__Objective 1__
Count how many lines of the rows contain the string "screenshot", and give only that number.

== Page

Why the Democrats Should Lose Tomorrow's Election
Nov. 6th, 2026 @ 07:25 pm
I like Orson Scott Card very much as a science fiction writer, but I disagree strongly with several of his real life positions
That said, this essay is worth a read. He doesn't say anything you haven't heard before from the Republican talking heads, but he says it without the fanaticism and hairy-chestedness that many of the red pundits have. Its certainly not going to change my vote (especially since my ballot is already in the mail), but it is good for me to remember that there are well-spoken people who think that the War on Terror is aptly named, and that we need to stay in the Middle East.
|Date:||November 7th, 2006 05:12 am (UTC)|| |
Very interesting. The points he actually argues are well-argued, and I can't say I entirely disagree--withdrawal from Iraq is apt to be a very tricky business, and we do owe the Iraqis a measure of support.
I didn't, however, notice him making many arguments in favor of starting the war in the first place, and he rather glossed over the issue of how well it had been run and the military leaders' response to the administration's war policies. I wonder if he does have arguments regarding these points, and if so what they might be.
|Date:||November 7th, 2006 05:17 am (UTC)|| |
Heh--it also occurred to me that when discussing the issue of the nomenclature of the War on Terror, he neglected to mention another term that was bandied about for a while--the Global Struggle Against Extremism. Given the other positions of his that you mention, I can't help but suspect that discussions of extremism might have hit too close to home...
|Date:||November 7th, 2006 05:55 am (UTC)|| |
I hadn't heard the Global Struggle Against Extremism phrasing, but its true, a lot of Card's views are pretty out there. Sometimes it disturbs me that I like both Xenophile and Children of the Mind, as they're pretty much direct allegories to his mormon beliefs.
|Date:||November 7th, 2006 05:52 am (UTC)|| |
I wonder that too. The only allusion I could find in the article about the start of the war was:
No matter which miserable dictatorship we moved against after the Taliban -- and we had no choice but to keep moving on if we were to eradicate the grave danger we faced (and face) -- we would have faced the same problem in Syria or Iraq or Sudan that we had in Afghanistan: We had to establish order in a nation that had never actually become a nation
So, he uses the spectre of "bad guys", but glosses over the actual motivations.
As for the rest, surprisingly, I also agree with many of his points. In particular, I hadn't thought about the Taiwanese trade angle before (though one could argue that trade with China is peachy keen, and so trade under Chinese Taiwan wouldn't be seriously bad in the short term).
|Date:||November 7th, 2006 05:58 am (UTC)|| |
Orson Scott Card can kiss my shiny metal ass. And Ender's Game is not science fiction - it's the equivalent of Efremov's "Hour of the Bull" - namely, Cold War propaganda with spaceships in the background.
|Date:||November 7th, 2006 06:08 am (UTC)|| |
*SPOILER* for Ender's Game
I haven't read "Hour of the Bull", so I'm going to have to ask you what you meant:
Do you think Ender's Game was cold war propaganda in the sense of fighting a faceless enemy that turns out to have been harmless? As anti-war propaganda, this makes a bit of sense, but it doesn't seem to jive with Card's current wartime position.
In fact, and I'll add the caveat that its been years since I've read the book, I remember that the heroes of the war were used and then rejected by society. The analogy seems to be that fighting a faceless enemy, even in a popular war, is thankless.

====
== Record list

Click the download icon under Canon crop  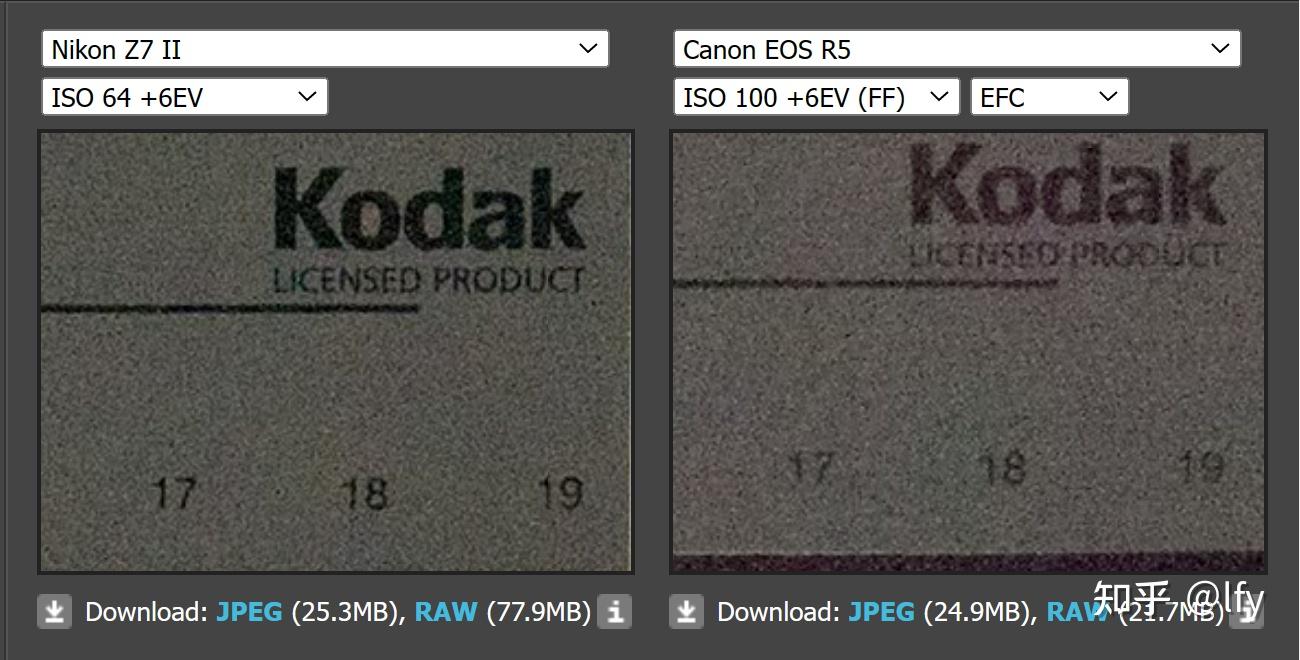(686, 611)
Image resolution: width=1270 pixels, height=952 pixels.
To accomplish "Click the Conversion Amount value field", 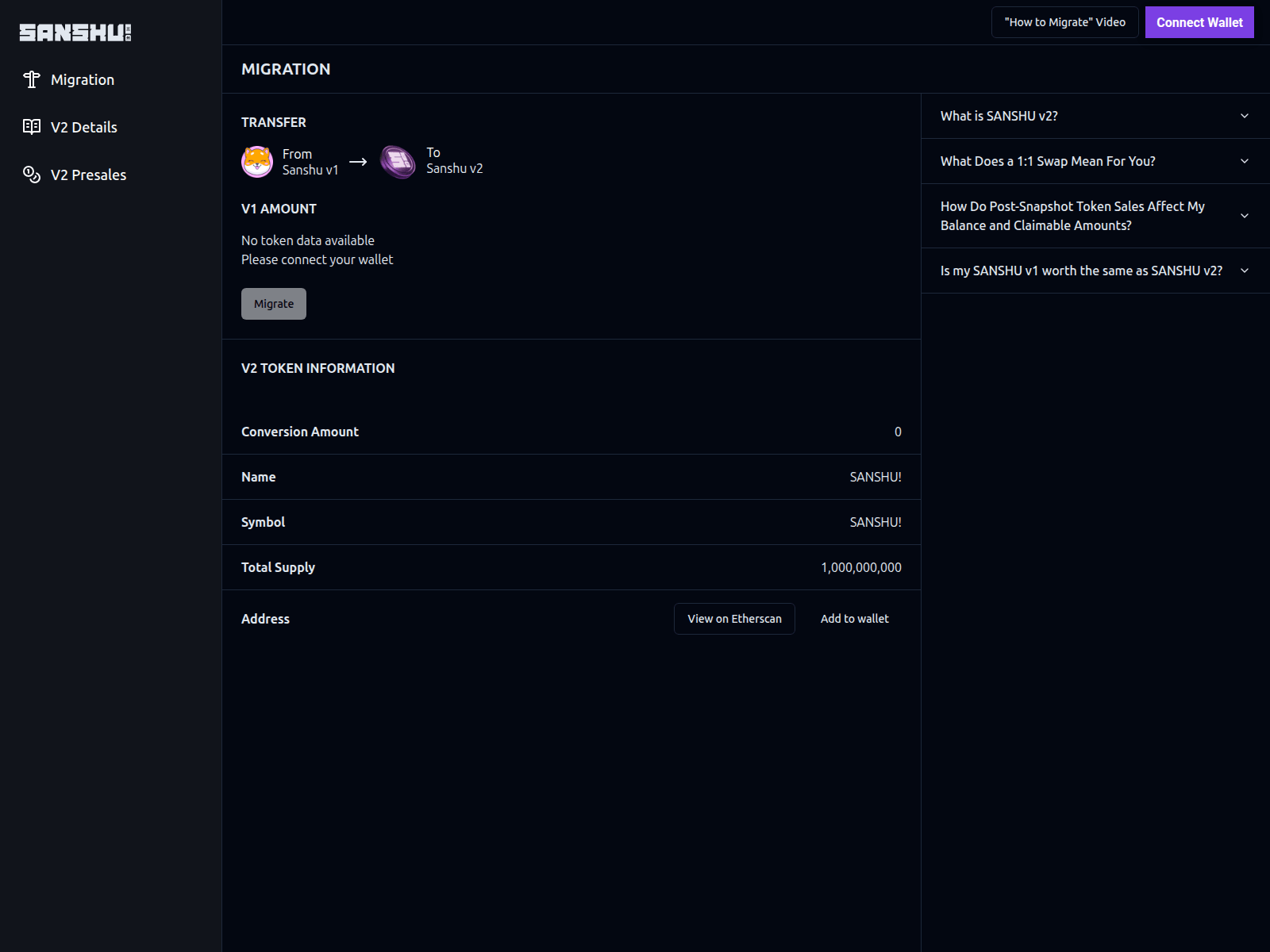I will (x=897, y=432).
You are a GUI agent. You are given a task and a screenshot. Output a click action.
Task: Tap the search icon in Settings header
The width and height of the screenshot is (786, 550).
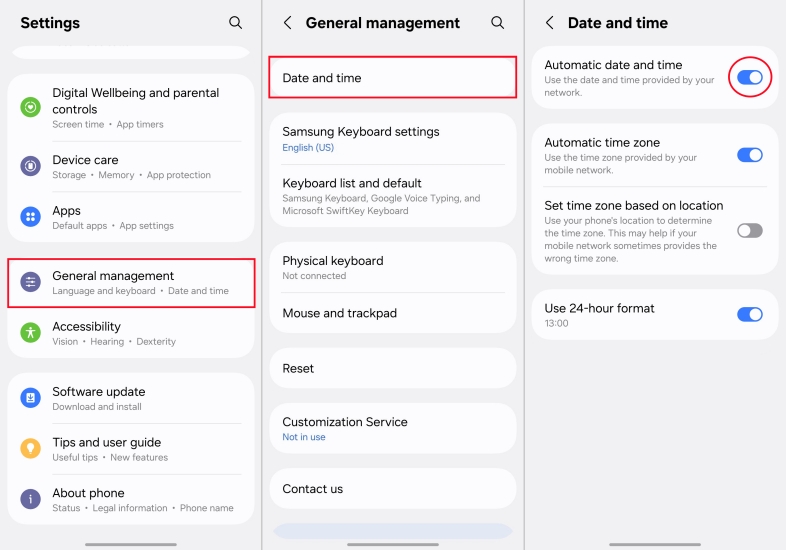tap(235, 22)
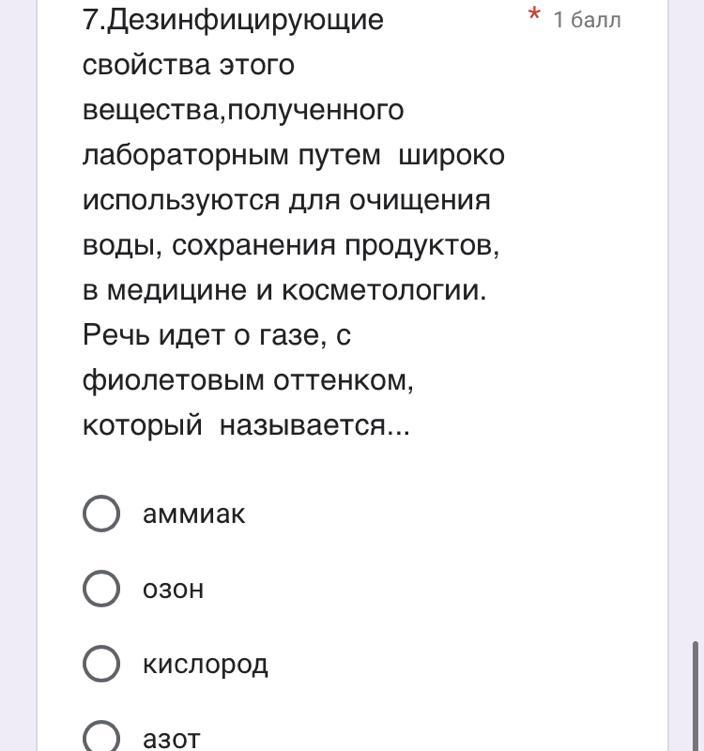Click the азот answer label
This screenshot has height=751, width=704.
[171, 739]
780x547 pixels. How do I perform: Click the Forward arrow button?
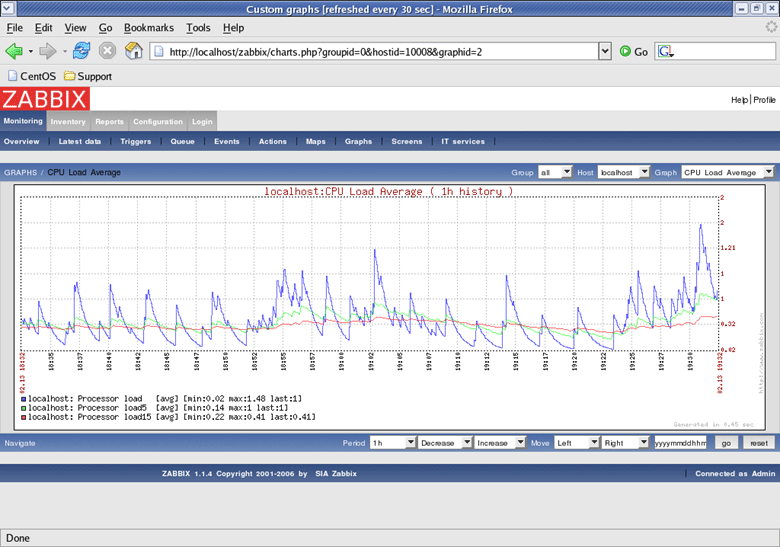[x=47, y=51]
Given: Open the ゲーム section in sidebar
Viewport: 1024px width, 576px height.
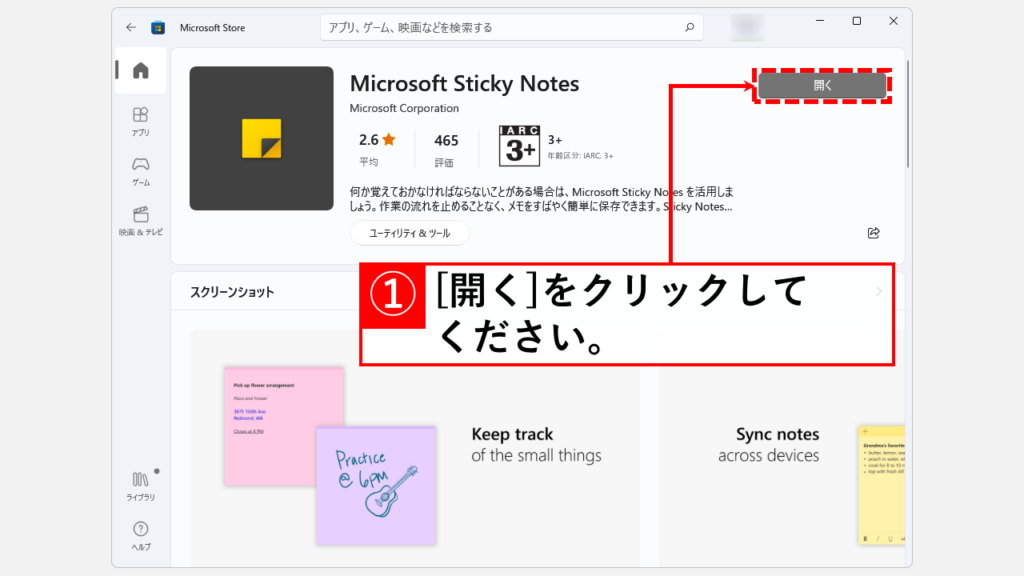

====

__Objective 2__
Please answer these questions about the page on Orson Scott Card's essay above:
(a) Where does the poster say their ballot already is?
(b) Which term for the War on Terror does a commenter say Card neglected to mention?
(c) Which work does a commenter compare Ender's Game to?

__Correct output 1__
3

__Correct output 2__
(a) In the mail.
(b) The Global Struggle Against Extremism.
(c) Efremov's "Hour of the Bull".